To get an even better view of Chávez’s dependence on petroleum and on the militarist policy of Bush, it is enough to compare the figures of the Venezuelan economy from his first coming into office until today. In the years of 1999, 2002 and 2003, the gross domestic product of Venezuela suffered a monstrous fall of close to 24 percent. In 2004 and 2005, however, during years of high petroleum production and favorable international prices, Venezuela’s GDP grew at a fantastic rate of 27.2 percent. In this same period, as we already indicated, the price of petroleum jumped from US$25 a barrel to more than US$50 a barrel.
However, over the course of the seven years of the “Bolivarian revolution,” discounting the highs and lows of the economic cycle, the Venezuelan GDP grew at an average rate of only 1.5 percent annually. In 1999, the government’s revenues from petroleum reached 3,947,429 million bolívares. In 2005, these same revenues jumped to 40,703,315 million bolívares, a real increase of close to 1,000 percent (CEPAL, Estudio Económico 2005-2006).
Chávez has no intention of breaking with imperialism or with the domination of the banks over his country’s economy. To understand this, it is enough to review the accounts on payments on the public debt that are made to the bankers annually. In 1999, Chávez paid the country’s creditors a total of 1,647,017 million bolívares; but by the years 2003, 2004 and 2005, he paid a massive sum of 23,017,422 million bolívares (an increase of close to 1,400 percent).
To get a clearer idea of Chávez’s commitment to both the imperialist bourgeoisie as well as to a new national criolla bourgeoisie, one only has to look at the figures paid to financial creditors by the governments that preceded his. Between 1990 and 1998, for example, the Venezuelan state paid 4,863,869 million bolívares in interest on the public debt. This figure, paid out over the entire nine years, is equal to the amount paid by Chávez in only one year (CEPAL).
Chávez’s “Bolivarian twenty-first century socialism” is a socialism that is thoroughly adapted to the needs of world capitalism. The multinational corporations, the much-publicized “nationalizations” notwithstanding, continue to operate freely in the country and have their profits guaranteed by the Venezuelan government itself.

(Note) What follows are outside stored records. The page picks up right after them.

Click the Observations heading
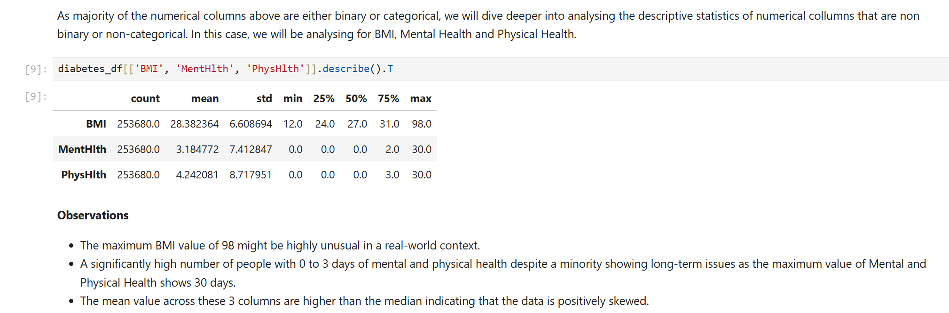93,215
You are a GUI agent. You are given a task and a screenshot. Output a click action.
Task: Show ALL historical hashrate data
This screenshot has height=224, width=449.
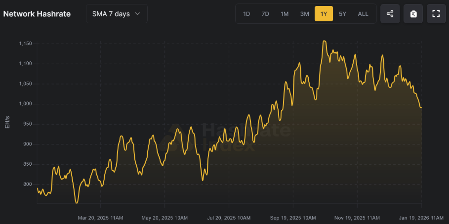click(363, 14)

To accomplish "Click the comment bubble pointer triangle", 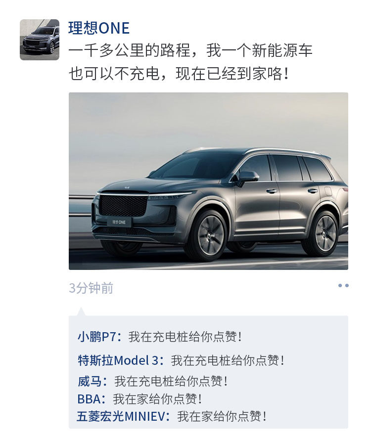I will [81, 311].
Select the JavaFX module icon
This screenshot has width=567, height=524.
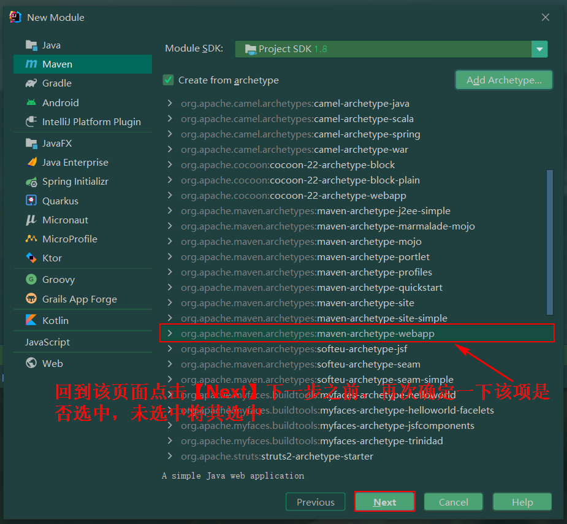pos(31,143)
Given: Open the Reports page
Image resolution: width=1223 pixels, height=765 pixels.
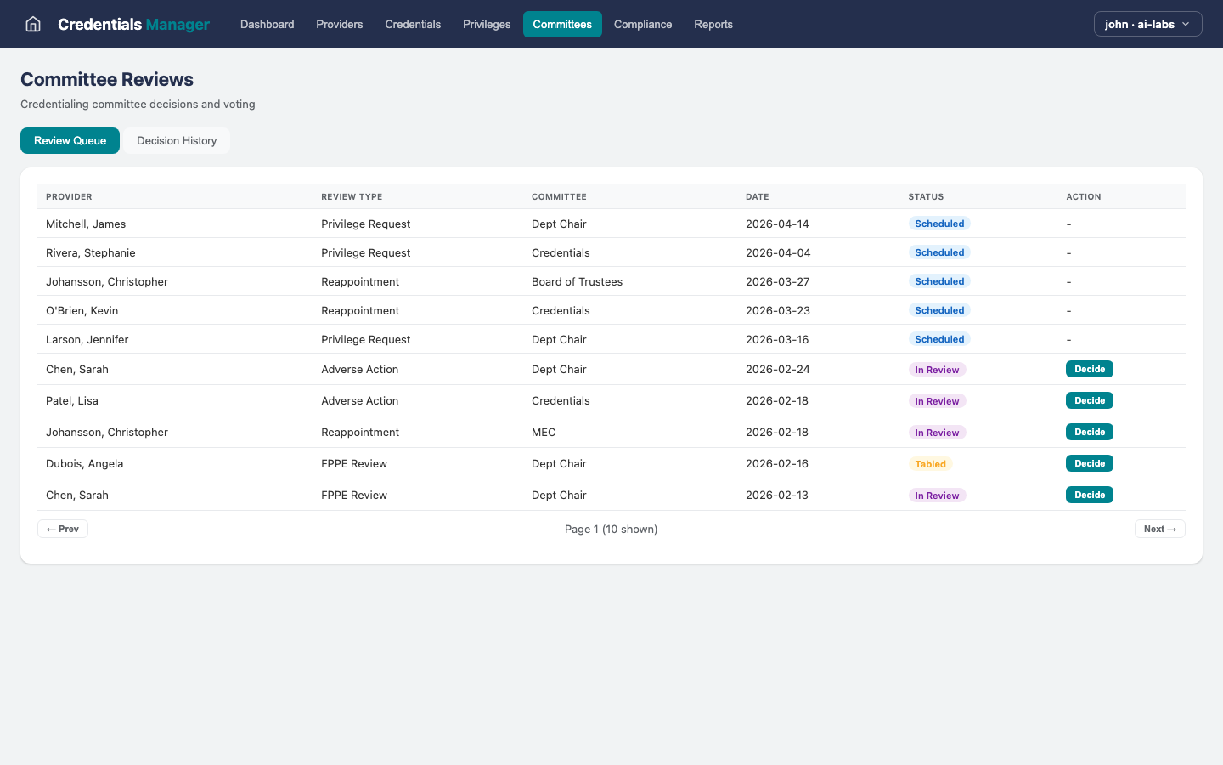Looking at the screenshot, I should 713,24.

As is stated on the Web site of the state oil firm PDVSA, “The National Executive Board has clearly stated that the presence of companies in Venezuela and the fact that they receive revenues from their investments is not questioned, but what is really being demanded is their participation with full respect to the nation’s laws and sovereignty.”
Simon Bolivar, basing himself on the power of the army and on his supposed liberation of the oppressed classes, was one of the greatest Latin American caricatures of Bonaparte III of the eighteenth century. Today, Chávez, who bases his political and economic power over the working class not on any program for the socialist transformation of society, but upon the support of the army and on a welfare policy made possible by high oil prices, appears as a modern-day imitation of Bolivar, or better yet, an imitation of an imitation, the Latin American Bonaparte of the twenty-first century.